**EXTRACTED TEXT:**
_ _ _ _ _ _ _
The study showed gains to the migrants themselves by far outweighed any other effect.
“This group of the best and brightest stand to earn US$40,000-70,000 more each year by working abroad rather than at home,” says Dr McKenzie.
“Because this is such an enormous benefit to these individuals, we would need very large spillover effects for high-skilled migration to have a net negative impact on development in their home countries.”
“Instead, we estimate the likely value of these externalities to be at most $1,000 per year – that’s only 2% of the private gains.”
Other benefits from high-skilled migration include remittances, trade and investment. The study found remittances amounted to around $5,000 per year for each individual, while the net effect of trade and investment was much smaller – around $500-1,000 per migrant in Ghana, and even smaller in Micronesia and Tonga.
Professor Gibson says the overall fiscal cost of high-skilled migration depends strongly on the country’s tax system. “Countries like Ghana and Papua New Guinea with highly progressive tax rates and low spending on public services suffer larger fiscal losses from the highly skilled emigrating than do countries like Tonga and Micronesia with flatter tax rates.”
The researchers conclude that while high-skilled migration from smaller and island countries may not bring the trade and investment flows experienced by larger countries like Taiwan, China and India, there’s no evidence that it acts as a brake on development.
“Our study indicates that governments should be less concerned about high rates of skilled emigration, and focus instead on the basics of providing the policy environment needed to foster growth and innovation at home,” says Dr McKenzie.
_ _ _ _ _ _ _
**MATERIAL:**
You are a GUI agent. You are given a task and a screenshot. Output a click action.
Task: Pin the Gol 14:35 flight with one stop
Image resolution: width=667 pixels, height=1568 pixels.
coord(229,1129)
_ _ _ _ _ _ _
**EXERCISE TASKS:**
A) In the passage on high-skilled migration, how much did the study find remittances amounted to per year for each individual?
B) Set down the stretch of the passage on high-skilled migration from "The researchers conclude" through "brake on development.", word for word.

**THE RESPONSES:**
A) Around $5,000 per year.

B)
The researchers conclude that while high-skilled migration from smaller and island countries may not bring the trade and investment flows experienced by larger countries like Taiwan, China and India, there’s no evidence that it acts as a brake on development.